11/19 WKNC 88.1 Pick of the Week, written by Kunal Vasudev, DJ Wise, Underground 88.1
Though the MC-producer collaboration is a concept that seems to have been left in the past, every so often an MC and producer team up for an album that recalls the days when acts such as Pete Rock & C.L. Smooth and Gang Starr ruled the Hip-Hop scene. Brooklyn MC Skyzoo and New Jersey Hip-Hop producer !llmind team up to craft a sharp, 12-track record that seamlessly combines the sounds of Golden Age Hip-Hop with the sounds of today’s Hip-Hop.
From the opening track, Live from the Tape Deck presents itself as an album built heavily upon hard-hitting beats and filling rhymes. The album is Skyzoo’s sophomore effort, fresh off of his 2009 debut The Salvation, and definitely showcases the MC’s evolving lyrical abilities. Where The Salvation left off, Live picks up, featuring a more focused Skyzoo who exhibits the ability to use fundamentally sound rhymes to construct fleshed out verses. His grasp of the English language is displayed as well, as Sky is able to twist words to his desires and utilize them in simple yet effective ways. This is very clear from the get-go in the second track of the album, “Frisbee,” where Skyzoo starts each line with the last word of the previous line so seamlessly that you don’t even notice that it is being done. Even further, “The Winner’s Circle,” finds Skyzoo roleplaying as Lebron James, taking a little under three minutes to explain what took Mr. James an hour and a some years to get out to the world. But Skyzoo’s abilities are truly exhibited on “Krylon,” a track, which, on the surface, seems to be a simple ode to graffiti, but digging beneath the rhymes reveals a deep track filled with metaphors about violence in it’s many forms, whether it’s physical, emotional, or sexual.
Of course, the album is not all about the impressive lyrical talents that Skyzoo showcases. !llmind, the Filipino-American producer hailing from New Jersey, displays why he is one of the most sought after producers in the Hip-Hop underground, producing for acts such as Little Brother, Boot Camp Clik, Supastition, and most recently Skyzoo. With Live, !ll attempts to capture the analog sound of the cassette and give it a more updated feel. What you have is typical East Coast boom bap percussion beneath layers of strings, synths and keys, which !llmind uses to create a haunting soundscape for Sky to mold his rhymes. It also does a brilliant job of recalling the hard-hitting sounds of the past while looking into the future of Hip-Hop production. The production calls for the best speakers one can find just to appreciate the richness, the honesty, and the fullness that !llmind weaves into his beats.

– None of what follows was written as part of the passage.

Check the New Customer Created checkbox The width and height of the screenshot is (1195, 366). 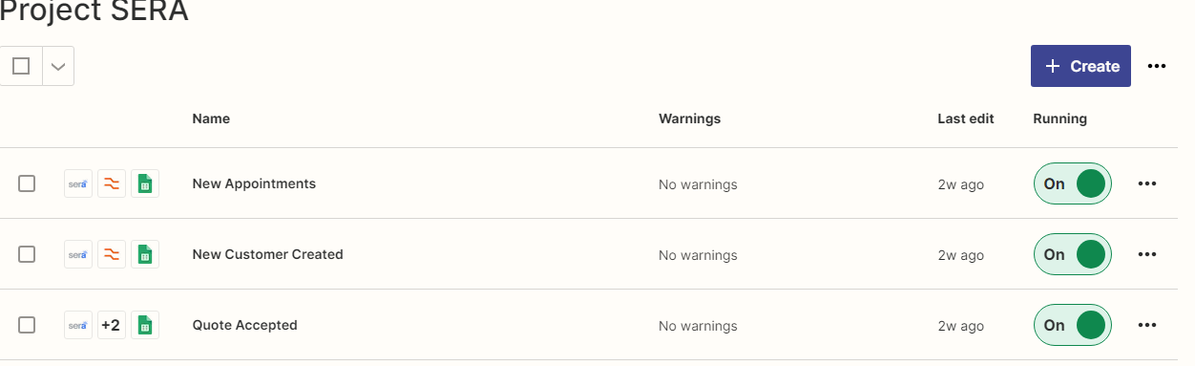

Live From the Tape Deck also has the bonus of making every part of the album feel apart of the album rather than just a collection of singles compiled together. The features, though appearing on four of the twelve tracks, match perfectly with Skyzoo and fit well with the records they are featured on, from Rhymefest on a political track to Torae backing up Skyzoo as “The Barrel Brothers.” And the intros & outros seamlessly transition into one another, never seeming out of place as the album progresses.

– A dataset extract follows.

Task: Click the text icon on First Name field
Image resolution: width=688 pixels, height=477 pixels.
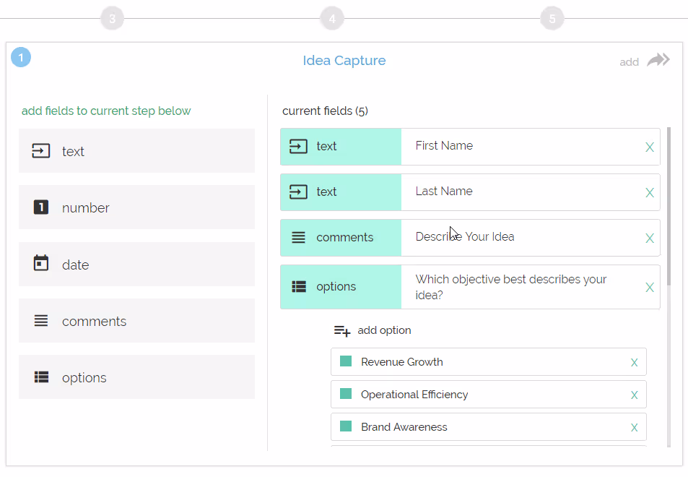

Ultimately, while Live From the Tape Deck evokes memories of the past, both through it’s title and the sound of the album, it is hard to attain that same feeling from the days of the tape deck. But Live brings Hip-Hop to its basic essentials: the beats, the rhymes and life. Nothing more, nothing less, and Skyzoo & !llmind combine to make it one of the best releases of 2010.